The regulation requires data controllers (companies that collect and use personal information) to implement the right to be forgotten, appoint a data protection officer, conduct a privacy impact assessment before processing data, and implement “privacy by design” and “privacy by default” principles when designing new products. 

Additionally, the regulation requires that data breaches be reported within 72 hours and gives EU citizens the right to know if their data has been hacked. 

Companies that do not comply with the regulation could be fined up to 4 percent of their total global annual turnover, or up to €20 million (about $22,594,000). 

The regulation applies to all businesses that handle EU citizens’ data, even if the business is not based in Europe.

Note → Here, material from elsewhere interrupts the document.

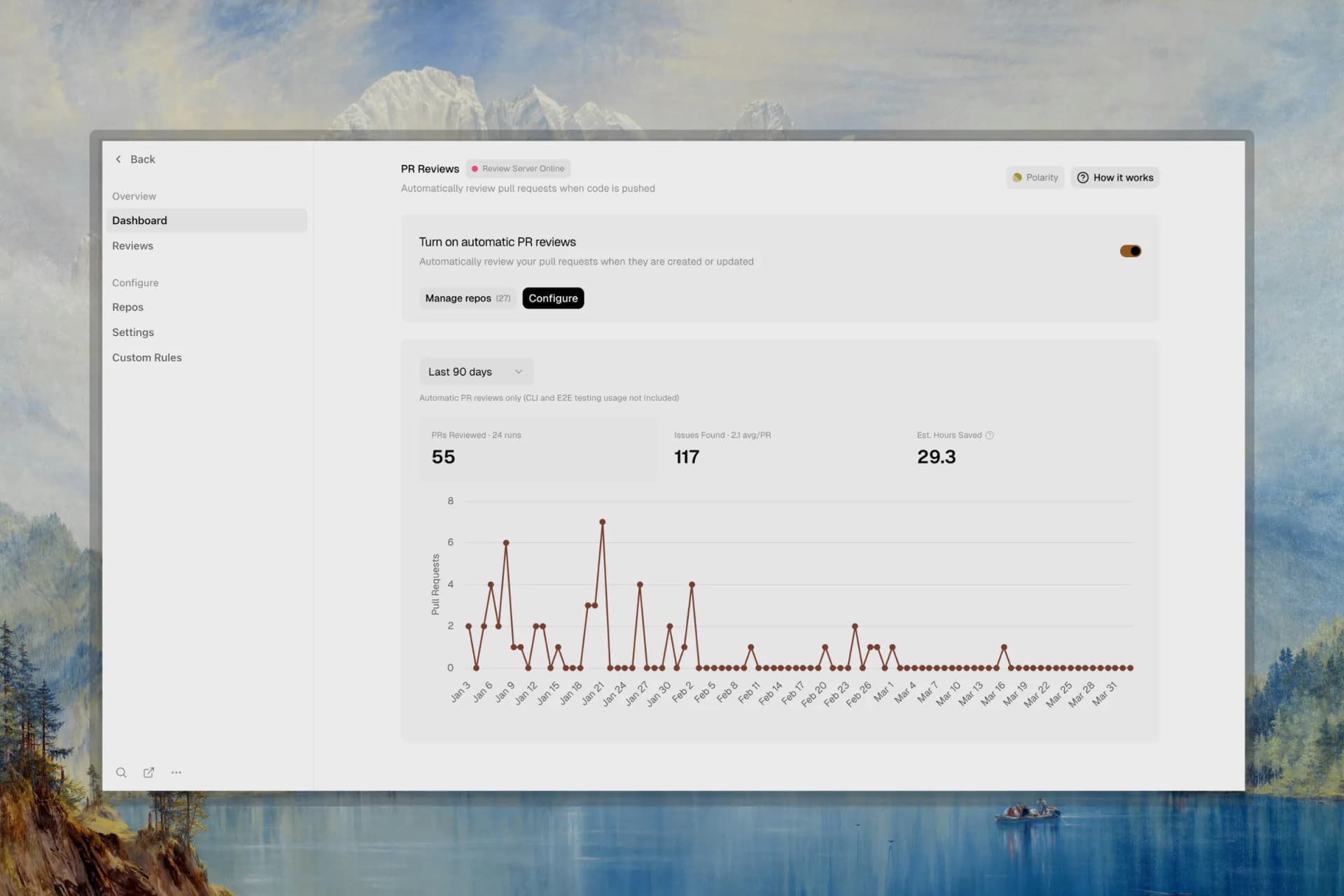The width and height of the screenshot is (1344, 896).
Task: Select Dashboard in the sidebar
Action: click(139, 220)
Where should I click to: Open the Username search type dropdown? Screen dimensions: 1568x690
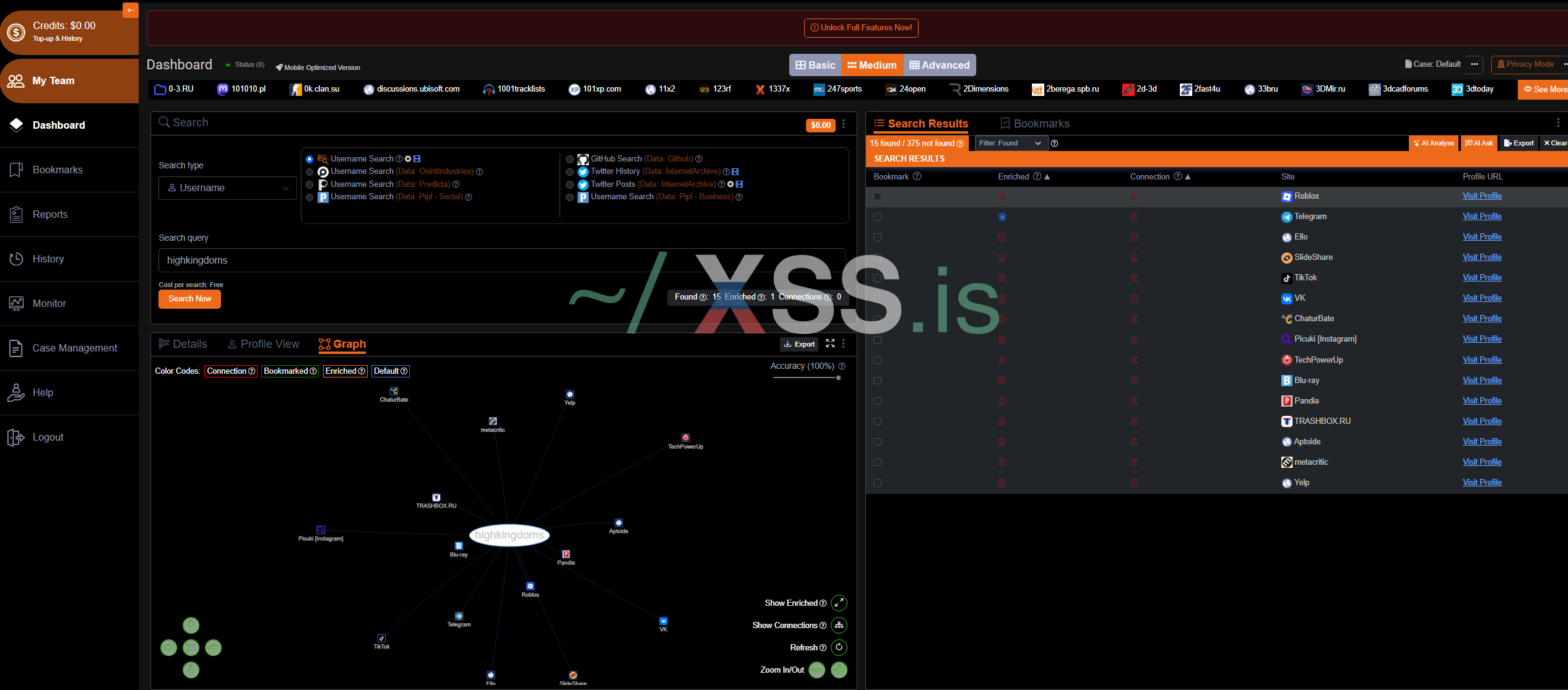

It goes into effect this summer, but will not be binding in its entirety until 2018. (For more information about the regulation, see “Cybersecurity,” page 30.)  

Austin 

Background checks. Voters in Austin, Texas, rejected a ballot initiative that would have allowed Uber and Lyft to avoid running fingerprint-based background checks on their drivers. 

Proposition 1 would have allowed the two ride-hailing companies to self-regulate their drivers and bypass regulations requiring fingerprint checks as part of background checks—similar to those required for taxi drivers. The measure would also have repealed requirements to identify ride-sharing vehicles with a distinctive emblem. 

Fifty-six percent of voters opposed the measure, which led Uber and Lyft to temporarily halt their services in the city. The companies claim fingerprinting requirements are burdensome and unnecessary because they already conduct name-based background checks.